いま僕自身が研究の道に進みこのような仕事に就いているのは、確実に何人かの恩師の支えがあってのことだ。在学期間のみならず卒業・修了後も親交を深め、様々な話を聞かせてもらった「先生」が数人いる。その恩恵たるや、言葉では語り尽くせないほどだ。ふと考えると、いつしかその恩師と僕が出逢った年齢に僕自身が達するか超えたりしている。すると必然的に僕が思いを抱いていた「先生」と同様の存在に自らがなっていることに気づかされる。中高教員時代の卒業生たちは、SNSでつながっている者がいて時折その近況を知ることもある。非常勤時代に卒論を担当した学生たちはほとんどが家庭を持ちつつ、年1回の呑み会(最近はオンライン)を開催し続けている。そして現在の所属校で10年の時を経て、9回のゼミ生が社会に巣立って行った。

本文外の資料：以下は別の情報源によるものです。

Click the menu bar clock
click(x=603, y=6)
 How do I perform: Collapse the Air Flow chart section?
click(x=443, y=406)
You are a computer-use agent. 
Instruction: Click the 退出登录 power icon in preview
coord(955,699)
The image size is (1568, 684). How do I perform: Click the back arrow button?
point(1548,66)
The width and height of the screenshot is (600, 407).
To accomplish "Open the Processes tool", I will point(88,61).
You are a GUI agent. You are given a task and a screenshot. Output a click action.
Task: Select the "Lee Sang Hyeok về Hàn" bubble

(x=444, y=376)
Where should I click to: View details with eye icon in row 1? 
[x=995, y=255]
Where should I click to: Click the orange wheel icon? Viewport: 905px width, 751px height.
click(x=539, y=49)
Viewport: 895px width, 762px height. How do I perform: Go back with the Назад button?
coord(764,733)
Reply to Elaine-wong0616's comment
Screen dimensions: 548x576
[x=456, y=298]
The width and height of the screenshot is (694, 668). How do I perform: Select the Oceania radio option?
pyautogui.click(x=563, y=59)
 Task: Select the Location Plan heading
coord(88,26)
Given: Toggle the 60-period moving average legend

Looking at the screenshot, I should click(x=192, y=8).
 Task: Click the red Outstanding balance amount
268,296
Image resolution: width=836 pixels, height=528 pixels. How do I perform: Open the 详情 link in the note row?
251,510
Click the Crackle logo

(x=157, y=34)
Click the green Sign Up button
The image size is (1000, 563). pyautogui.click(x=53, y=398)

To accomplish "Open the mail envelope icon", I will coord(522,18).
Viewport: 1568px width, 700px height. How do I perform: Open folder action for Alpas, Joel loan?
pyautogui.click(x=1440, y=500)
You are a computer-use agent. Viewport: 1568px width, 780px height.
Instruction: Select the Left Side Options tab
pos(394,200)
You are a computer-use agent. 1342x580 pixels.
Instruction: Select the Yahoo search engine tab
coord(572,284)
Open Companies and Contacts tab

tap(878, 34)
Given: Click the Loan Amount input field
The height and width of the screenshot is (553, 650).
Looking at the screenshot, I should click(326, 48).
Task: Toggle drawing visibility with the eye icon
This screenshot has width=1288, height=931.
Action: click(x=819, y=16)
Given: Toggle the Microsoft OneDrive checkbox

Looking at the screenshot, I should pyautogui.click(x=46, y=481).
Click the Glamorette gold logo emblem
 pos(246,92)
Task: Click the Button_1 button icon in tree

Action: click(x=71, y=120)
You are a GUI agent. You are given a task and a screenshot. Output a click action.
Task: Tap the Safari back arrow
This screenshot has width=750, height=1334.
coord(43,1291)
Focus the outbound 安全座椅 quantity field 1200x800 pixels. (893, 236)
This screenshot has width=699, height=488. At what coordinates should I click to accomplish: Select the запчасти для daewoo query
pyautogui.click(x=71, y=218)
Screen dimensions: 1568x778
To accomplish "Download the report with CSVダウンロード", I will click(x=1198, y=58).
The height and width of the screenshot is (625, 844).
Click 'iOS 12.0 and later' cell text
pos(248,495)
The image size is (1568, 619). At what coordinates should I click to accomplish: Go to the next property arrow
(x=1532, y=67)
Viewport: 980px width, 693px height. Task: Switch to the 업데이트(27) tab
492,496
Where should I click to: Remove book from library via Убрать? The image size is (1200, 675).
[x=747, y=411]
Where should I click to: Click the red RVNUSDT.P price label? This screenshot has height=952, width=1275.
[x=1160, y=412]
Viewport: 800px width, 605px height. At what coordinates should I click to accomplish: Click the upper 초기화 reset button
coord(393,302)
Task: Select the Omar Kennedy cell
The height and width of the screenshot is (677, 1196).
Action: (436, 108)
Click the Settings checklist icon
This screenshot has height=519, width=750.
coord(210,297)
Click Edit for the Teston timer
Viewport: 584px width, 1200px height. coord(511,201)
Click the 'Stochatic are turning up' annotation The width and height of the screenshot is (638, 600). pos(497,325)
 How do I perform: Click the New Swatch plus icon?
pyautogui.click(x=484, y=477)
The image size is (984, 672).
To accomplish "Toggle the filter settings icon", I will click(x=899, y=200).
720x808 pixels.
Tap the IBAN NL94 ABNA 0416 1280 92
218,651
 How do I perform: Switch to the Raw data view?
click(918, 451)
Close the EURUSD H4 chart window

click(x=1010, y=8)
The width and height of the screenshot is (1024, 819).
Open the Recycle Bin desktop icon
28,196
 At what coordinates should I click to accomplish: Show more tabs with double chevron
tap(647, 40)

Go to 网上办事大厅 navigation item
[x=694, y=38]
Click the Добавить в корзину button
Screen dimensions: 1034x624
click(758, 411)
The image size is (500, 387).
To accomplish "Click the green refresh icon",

今年の1月、ある卒業生から連絡をもらった。その内容はどうやら職場で行き詰まっているようであった。宮崎ではない場所で就職しているので、すぐに会えるわけでもない。返信に「海でも見たらいい」という助言を、送ることしかできなかった。それは自らが若い頃から、行き詰まると必ず海に行って深呼吸をしていた経験によるものだ。間接的ではあるが卒業生が見るだろう海は、宮崎の海ともつながっている。そして人間の生命の根源・母なる海を感じると、人間社会の些細なことはどうにでもなると思うようになる。果たしてその助言でよかったのか?と思いながら『寺山修司少女詩集』を読み返している。「かなしくなったときは 海を見にゆく」やはり寺山もそう言っている。「どんなにつらい朝も どんなにむごい夜も いつかは終る」とある。卒業生は僕の助言を素材に、強さを感じさせる見事な短歌を詠んだことを昨日知った。

「一人ぼっちの夜も 海を見にゆく」
「海」は「産み」であり「倦み」であると寺山
卒業生と文学でつながっていることのこの上なき幸福。